PURBALINGGA – Bupati Purbalingga Sukento Rido Marhaendrianto mendorong percepatan langkah menuju terwujudnya Purbalingga Inklusi. Yakni mewujudkan Purbalingga dimana masyarakatnya dapat hidup aman, nyaman dan merangkul segala perbedaan. Termasuk memberikan fasilitasi terhadap hak-hak para difabel.
“Acara ini saya rasa sangat positif bagi terwujudnya Purbalingga inklusi. Tetapi menujunya jangan terlalu lama. Terwujudnya Purbalingga inklusi dapat terwujud paling lama dalam kurun waktu satu tahun, jangan terlalu lama,” ujar Bupati Sukento Rido Marhaendrianto saat membuka Seminar Melangkah Menuju Purbalingga Inklusi di operation room Graha Adiguna, Sabtu (13/4).
Seminar diselenggarakan dalam rangkaian kegiatan Gebyar Karang Taruna yang dipusatkan di Alun Alun Purbalingga, Sabtu hingga Minggu (13-14/6).
Menurut Bupati, seminar yang diselenggarakan merupakan langkah awal bagi percepatan pemkab dalam mewujudkan kesamaan hak antara masyarakat yang memiliki kesempurnaan fisik dengan penyandang difabilitas. “Setidaknya ini menjadi hentakan batin bahwa kita harus peduli dengan saudara-saudara kita yang memiliki keterbatasan fisik. Mereka tidak membutuhkan belas kasihan, namun mereka menjadi bagian dari kita yang memiliki hak dan kesempatan yang sama dalam aspek kehidupan dan penghidupan,” jelasnya.
Saat ini, lanjut Bupati, di Purbalingga terdapat 9000 lebih penyandang cacat tetap dan miskin. Pemkab sudah mulai memberikan sedikit perhatian melalui sebuah yayasan (YPSP) dan masyarakat yang peduli melalui Baznas dan lembaga-lembaga lainnya. Mereka berhak mendapatkan pendidikan, pekerjaan dan penghidupan, menumbuhkembangkan bakat, kemampuan dan kehidupan sosialnya di lingkungan masyarakat.
“Tetapi seluruh perhatian itu belum bisa menyentuh mereka yang tersebar di 234 desa di Purbalingga. Karang Taruna perlu bersinergi dengan YPSP bagaimana ikut sedikit membantu permasalahan ini. Termasuk Bappeda juga saya perintahkan meng-update data yang ada,” katanya.

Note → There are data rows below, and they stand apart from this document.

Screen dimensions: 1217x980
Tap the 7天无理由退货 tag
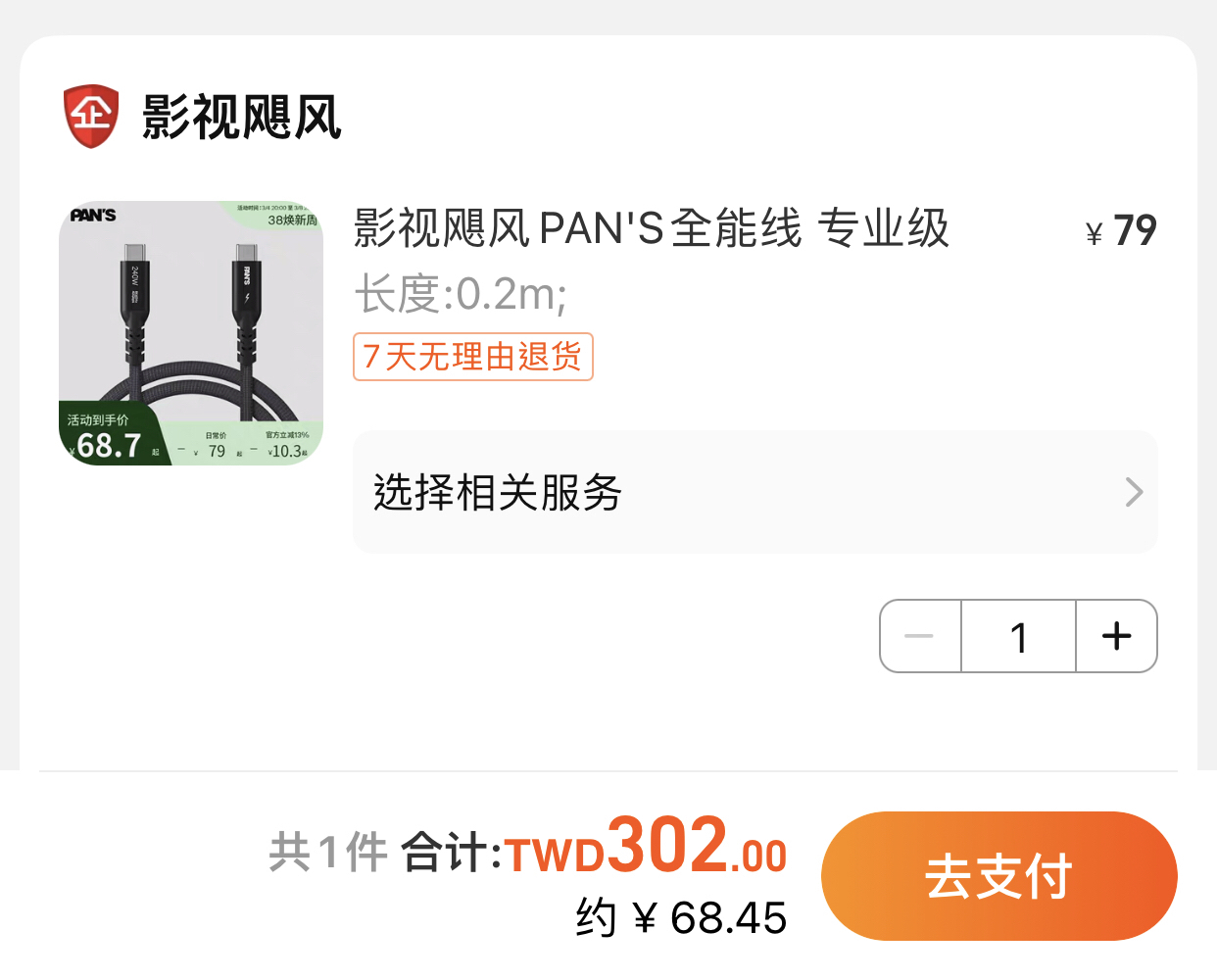(473, 357)
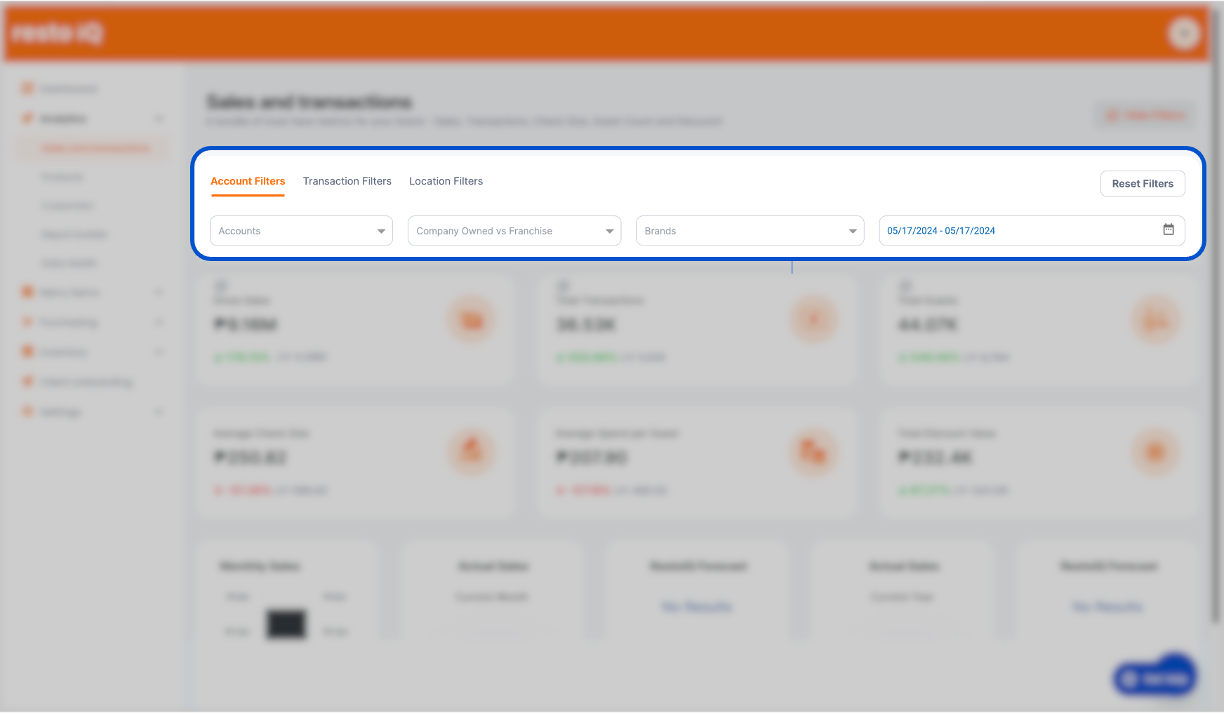Click the resto iQ logo
The height and width of the screenshot is (714, 1224).
(x=56, y=33)
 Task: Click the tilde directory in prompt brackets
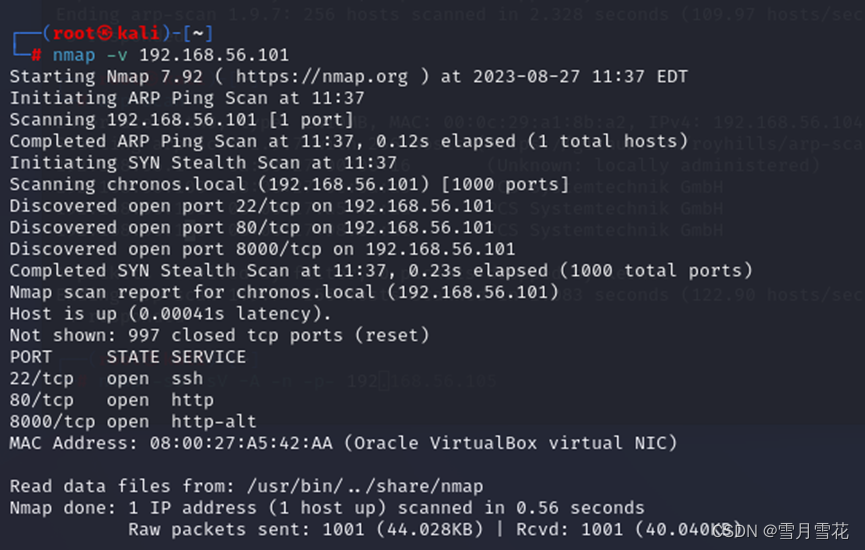click(x=197, y=34)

Bupati juga memerintahkan seluruh Satuan Kerja Perangkat Daerah (SKPD) yang berhubungan dengan kebutuhan para penyandang difabilitas, agar dalam pemenuhan hak dan kesempatannya tidak diskriminatif. “Perusahaan harus dapat mengalokasikan kebutuhan tenaga kerjanya dari para difabel. Termasuk dalam bidang pendidikan, harus didukung sarana prasarana yang menunjang tumbuhnya sekolah inklusi,” harapnya.

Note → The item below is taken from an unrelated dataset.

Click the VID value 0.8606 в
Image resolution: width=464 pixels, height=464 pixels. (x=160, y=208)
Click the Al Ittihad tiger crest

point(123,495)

Direktur Sasana Integrasi dan Advokasi Difabel (Sigab) M Joni Yulianto menuturkan, untuk menuju Purbalingga Inklusi dibutuhkan komitmen pemkab dengan mendorong dibuatnya payung hukum berupa peraturan daerah (Perda). Dia mencontohkan, di DI Yogyakarta perda yang berpihak pada kaum disabilitas sudah ada sejak 2014.
“Tetapi tidak cukup dengan aturan saja, perlu ada dukungan yang lebih kuat berupa gerakan bersama dari pemerintah, masyarakat, para disabilitas dan para akademisi,” katanya.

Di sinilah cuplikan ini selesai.